William, thanks for your comments.  Responses inline.

william(at)elan.net wrote:

1. Selector

 It is not clear what subdomain is used for public key. In 3.7.2.1
 it says that "DKIM keys are stred in a _domainkey subdomain" where
 as example in B.3 uses "brisbane._dkim.example.com".

_domainkey is correct; it was chosen in order to allow existing DomainKeys keys to be reused for DKIM.


 Personally I think you should drop specifying some particular subdomain
 (I did even in first META draft) as requirement and make it part of the
selector itself - you alread allow it to include "." so its not much of a
 difference. The change would be from:
   DKIM-Signature: a=rsa-sha1; s=brisbane; d=example.com;
 to:
   DKIM-Signature: a=rsa-sha1; s=brisbane._dkim; d=example.com;

 Note: you can also probably integrate "d" with "s" too but them
       being separate might be useful, more discussions are needed.

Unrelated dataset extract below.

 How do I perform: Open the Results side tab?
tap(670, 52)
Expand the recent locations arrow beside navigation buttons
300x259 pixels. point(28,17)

One concern with making the prefix (_domainkey) explicit is that it might allow too much flexibility; if for some reason unrelated to message signing one needs to delegate _foo.example.com, it may not be intended that the delegatee have the ability to create selectors and start signing mail. If you left out the underscope on the prefix, it might be possible to use s=brisbane.example; d=com and suddenly example.com would be able to sign for .com, which is clearly unacceptable. We need to keep "d" and "s" separate in order to know where to insert the _domainkey in the query and to enforce the parent domain rule ("d" must be the same as, or a superdomain, of the "i" address).


2. Signing

 From section 3.3.1 -

 "The hash MUST NOT be truncated or converted into any form other than
  the native binary form before being signed."

 Native binary form is different from one system to another. You need to
 specify byte order used for data sitning or not use above line.

We should probably be specifying network byte order or something.


3. Key Size

 From section 3.3.2 -

 "The practical constraint that a 2048 bit key is the largest key that
  fits within a 512 byte DNS UDP response packet"

 That is not entirely true. Because you use BASE64 within DNS TXT record
 and because respose is not really 512byte dns udp for data (i.e. it
 would include dns "question" and "authority" in addition to "answer").
 The 2048 bit key will not fit in dns.

This has been answered by others.



4. Version tag

 From section 3.5 -

 "Tags on the DKIM-Signature header field along with their type and
  requirement status are shown below. Valid tags are:

  v= Version (MUST NOT be included). This tag is reserved for future use
  to indicate a possible new, incompatible version of the specification.
  It MUST NOT be included in the DKIM-Signature header field."

 I understand your intent but above is funny to say the least, plus in
 light of the fact that in some other part of the spec it says that
 unknown tags are to be ignored, it would be wrong. What you should
 probably say is that "v" is reserved tag and if verifying agent
 confirming to this spec encounters "v" tag it should abort processing
 and consider it to be incompatible header and abort processing.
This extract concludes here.